IN RE: Margaret SERRINGER, respondent-appellant, v. BOARD OF TRUSTEES OF The VILLAGE OF TUXEDO PARK, et al., appellants-respondents.
In a proceeding pursuant to CPLR article 78, inter alia, to compel the Village of Tuxedo Park to reinstate the petitioner to its payroll, the Board of Trustees of the Village of Tuxedo Park, the Mayor, and other Village officials appeal from so much of a judgment of the Supreme Court, Orange County (Berry, J.), dated July 10, 1998, as, upon denying the petition and dismissing the proceeding, granted the petitioner leave to submit her claims to arbitration, and the petitioner cross-appeals from the same judgment.
ORDERED that the cross appeal is dismissed for failure to perfect the same in accordance with the rules of this court (see, 22 NYCRR 670.8[c], [e] ); and it is further,
ORDERED that the judgment is reversed insofar as appealed from, and the petitioner is denied leave to submit her claims to arbitration; and it is further,
ORDERED that the appellants are awarded one bill of costs.

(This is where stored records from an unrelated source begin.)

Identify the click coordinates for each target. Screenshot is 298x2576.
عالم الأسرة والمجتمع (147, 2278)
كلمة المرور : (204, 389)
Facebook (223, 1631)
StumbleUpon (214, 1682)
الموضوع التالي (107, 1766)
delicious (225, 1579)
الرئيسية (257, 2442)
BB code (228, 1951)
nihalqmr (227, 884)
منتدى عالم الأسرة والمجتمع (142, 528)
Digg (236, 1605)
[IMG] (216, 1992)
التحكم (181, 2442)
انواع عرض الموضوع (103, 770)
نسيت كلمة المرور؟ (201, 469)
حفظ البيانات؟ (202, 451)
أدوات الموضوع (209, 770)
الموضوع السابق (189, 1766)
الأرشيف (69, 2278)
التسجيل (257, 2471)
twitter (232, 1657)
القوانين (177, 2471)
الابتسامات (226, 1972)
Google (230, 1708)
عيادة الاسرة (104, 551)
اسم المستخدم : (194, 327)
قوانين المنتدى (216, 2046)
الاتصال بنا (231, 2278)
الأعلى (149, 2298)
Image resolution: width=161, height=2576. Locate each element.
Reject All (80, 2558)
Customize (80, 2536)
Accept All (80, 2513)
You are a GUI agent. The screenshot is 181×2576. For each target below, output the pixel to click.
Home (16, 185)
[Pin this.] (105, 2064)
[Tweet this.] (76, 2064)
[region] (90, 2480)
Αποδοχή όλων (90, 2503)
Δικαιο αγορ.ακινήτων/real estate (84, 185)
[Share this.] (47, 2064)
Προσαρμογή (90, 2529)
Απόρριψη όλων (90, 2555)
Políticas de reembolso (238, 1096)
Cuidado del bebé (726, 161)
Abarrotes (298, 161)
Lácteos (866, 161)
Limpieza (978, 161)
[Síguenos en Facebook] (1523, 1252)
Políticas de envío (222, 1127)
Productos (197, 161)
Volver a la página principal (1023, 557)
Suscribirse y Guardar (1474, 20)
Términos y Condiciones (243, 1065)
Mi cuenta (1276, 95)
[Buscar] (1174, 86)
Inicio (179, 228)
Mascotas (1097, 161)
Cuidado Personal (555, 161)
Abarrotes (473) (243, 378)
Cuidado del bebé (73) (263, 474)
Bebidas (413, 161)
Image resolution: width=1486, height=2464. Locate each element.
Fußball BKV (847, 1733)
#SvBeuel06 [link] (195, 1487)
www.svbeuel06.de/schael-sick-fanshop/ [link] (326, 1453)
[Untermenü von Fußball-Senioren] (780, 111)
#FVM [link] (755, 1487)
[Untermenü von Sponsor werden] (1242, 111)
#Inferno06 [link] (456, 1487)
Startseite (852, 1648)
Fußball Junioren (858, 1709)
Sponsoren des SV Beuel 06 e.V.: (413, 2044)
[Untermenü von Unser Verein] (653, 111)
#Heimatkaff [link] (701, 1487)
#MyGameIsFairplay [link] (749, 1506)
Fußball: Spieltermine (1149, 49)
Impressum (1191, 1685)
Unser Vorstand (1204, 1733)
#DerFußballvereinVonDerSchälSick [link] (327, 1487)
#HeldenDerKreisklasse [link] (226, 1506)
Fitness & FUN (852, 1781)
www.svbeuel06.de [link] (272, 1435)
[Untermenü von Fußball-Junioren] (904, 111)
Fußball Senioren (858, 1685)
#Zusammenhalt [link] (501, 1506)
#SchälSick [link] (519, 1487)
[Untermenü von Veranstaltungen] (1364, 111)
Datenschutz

It is well settled that where “an employer and a union enter into a collective bargaining agreement that creates a grievance procedure, an employee subject to the agreement may not sue the employer directly for breach of that agreement but must proceed * * * in accordance with the contract” (Tomlinson v. Board of Educ., 223 A.D.2d 636, 637, 636 N.Y.S.2d 855, quoting Matter of Board of Educ. v. Ambach, 70 N.Y.2d 501, 508, 522 N.Y.S.2d 831, 517 N.E.2d 509; Sasso v. City of Yonkers, 213 A.D.2d 392, 623 N.Y.S.2d 303).
Here, the petitioner was subject to a collective bargaining agreement between the Village of Tuxedo Park and her union which provided for a four-step grievance procedure culminating in arbitration. The agreement specified that completion of the first three steps of the grievance procedure was a condition precedent to arbitration. Since the petitioner commenced the instant proceeding instead of following the grievance procedures outlined in the agreement, the Supreme Court properly dismissed the petition. However, since the fulfillment of a condition precedent to arbitration is a “precondition to access to the arbitral forum” (Matter of County of Rockland, 51 N.Y.2d 1, 7-8, 431 N.Y.S.2d 478, 409 N.E.2d 951; see also, Matter of Board of Educ. of Schenevus Cent. School Dist., 210 A.D.2d 854, 855, 621 N.Y.S.2d 139), the court erred in granting the petitioner leave to submit her claims to arbitration.
MEMORANDUM BY THE COURT.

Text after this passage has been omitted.